▸ EXERCISE DETAILS:
Could you print the data that follows exactly as given?

▸ INPUT DATA:
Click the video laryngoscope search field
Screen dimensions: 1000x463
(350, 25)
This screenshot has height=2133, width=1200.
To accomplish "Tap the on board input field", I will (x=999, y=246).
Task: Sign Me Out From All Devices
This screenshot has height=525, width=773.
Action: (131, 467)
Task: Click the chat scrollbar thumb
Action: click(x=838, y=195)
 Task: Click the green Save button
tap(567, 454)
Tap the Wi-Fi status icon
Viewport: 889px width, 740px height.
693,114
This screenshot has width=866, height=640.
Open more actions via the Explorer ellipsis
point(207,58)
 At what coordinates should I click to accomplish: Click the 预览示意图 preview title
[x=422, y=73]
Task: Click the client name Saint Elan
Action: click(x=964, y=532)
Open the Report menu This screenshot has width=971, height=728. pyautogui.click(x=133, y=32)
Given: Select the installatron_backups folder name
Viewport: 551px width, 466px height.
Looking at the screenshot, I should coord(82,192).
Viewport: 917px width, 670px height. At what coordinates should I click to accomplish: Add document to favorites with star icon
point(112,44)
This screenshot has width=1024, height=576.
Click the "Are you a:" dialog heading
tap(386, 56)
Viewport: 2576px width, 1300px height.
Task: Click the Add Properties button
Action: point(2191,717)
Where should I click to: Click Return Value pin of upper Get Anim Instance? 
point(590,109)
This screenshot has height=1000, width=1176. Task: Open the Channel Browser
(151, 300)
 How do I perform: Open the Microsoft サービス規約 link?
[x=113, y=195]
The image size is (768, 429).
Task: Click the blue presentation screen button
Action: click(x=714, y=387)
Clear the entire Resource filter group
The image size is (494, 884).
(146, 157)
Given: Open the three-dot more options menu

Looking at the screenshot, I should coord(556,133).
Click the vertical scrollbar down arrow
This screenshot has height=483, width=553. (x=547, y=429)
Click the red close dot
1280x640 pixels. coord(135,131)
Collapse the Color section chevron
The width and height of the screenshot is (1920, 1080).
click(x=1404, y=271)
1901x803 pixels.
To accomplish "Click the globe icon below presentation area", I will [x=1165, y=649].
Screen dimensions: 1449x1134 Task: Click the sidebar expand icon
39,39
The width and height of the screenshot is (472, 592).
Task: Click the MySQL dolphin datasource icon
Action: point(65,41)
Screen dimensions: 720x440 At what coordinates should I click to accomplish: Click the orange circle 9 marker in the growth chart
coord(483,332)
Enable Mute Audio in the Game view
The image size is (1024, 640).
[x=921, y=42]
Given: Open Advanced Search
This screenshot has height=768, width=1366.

▸ YOUR SOLUTION:
Click the video laryngoscope search field
Screen dimensions: 1000x463
(350, 25)
This screenshot has height=2133, width=1200.
To accomplish "Tap the on board input field", I will (x=999, y=246).
Task: Sign Me Out From All Devices
This screenshot has height=525, width=773.
Action: (131, 467)
Task: Click the chat scrollbar thumb
Action: click(x=838, y=195)
 Task: Click the green Save button
tap(567, 454)
Tap the Wi-Fi status icon
Viewport: 889px width, 740px height.
693,114
This screenshot has width=866, height=640.
Open more actions via the Explorer ellipsis
point(207,58)
 At what coordinates should I click to accomplish: Click the 预览示意图 preview title
[x=422, y=73]
Task: Click the client name Saint Elan
Action: click(x=964, y=532)
Open the Report menu This screenshot has width=971, height=728. pyautogui.click(x=133, y=32)
Given: Select the installatron_backups folder name
Viewport: 551px width, 466px height.
Looking at the screenshot, I should coord(82,192).
Viewport: 917px width, 670px height. At what coordinates should I click to accomplish: Add document to favorites with star icon
point(112,44)
This screenshot has width=1024, height=576.
Click the "Are you a:" dialog heading
tap(386, 56)
Viewport: 2576px width, 1300px height.
Task: Click the Add Properties button
Action: point(2191,717)
Where should I click to: Click Return Value pin of upper Get Anim Instance? 
point(590,109)
This screenshot has height=1000, width=1176. Task: Open the Channel Browser
(151, 300)
 How do I perform: Open the Microsoft サービス規約 link?
[x=113, y=195]
The image size is (768, 429).
Task: Click the blue presentation screen button
Action: click(x=714, y=387)
Clear the entire Resource filter group
The image size is (494, 884).
(146, 157)
Given: Open the three-dot more options menu

Looking at the screenshot, I should coord(556,133).
Click the vertical scrollbar down arrow
This screenshot has height=483, width=553. (x=547, y=429)
Click the red close dot
1280x640 pixels. coord(135,131)
Collapse the Color section chevron
The width and height of the screenshot is (1920, 1080).
click(x=1404, y=271)
1901x803 pixels.
To accomplish "Click the globe icon below presentation area", I will [x=1165, y=649].
Screen dimensions: 1449x1134 Task: Click the sidebar expand icon
39,39
The width and height of the screenshot is (472, 592).
Task: Click the MySQL dolphin datasource icon
Action: point(65,41)
Screen dimensions: 720x440 At what coordinates should I click to accomplish: Click the orange circle 9 marker in the growth chart
coord(483,332)
Enable Mute Audio in the Game view
The image size is (1024, 640).
[x=921, y=42]
Given: Open Advanced Search
This screenshot has height=768, width=1366.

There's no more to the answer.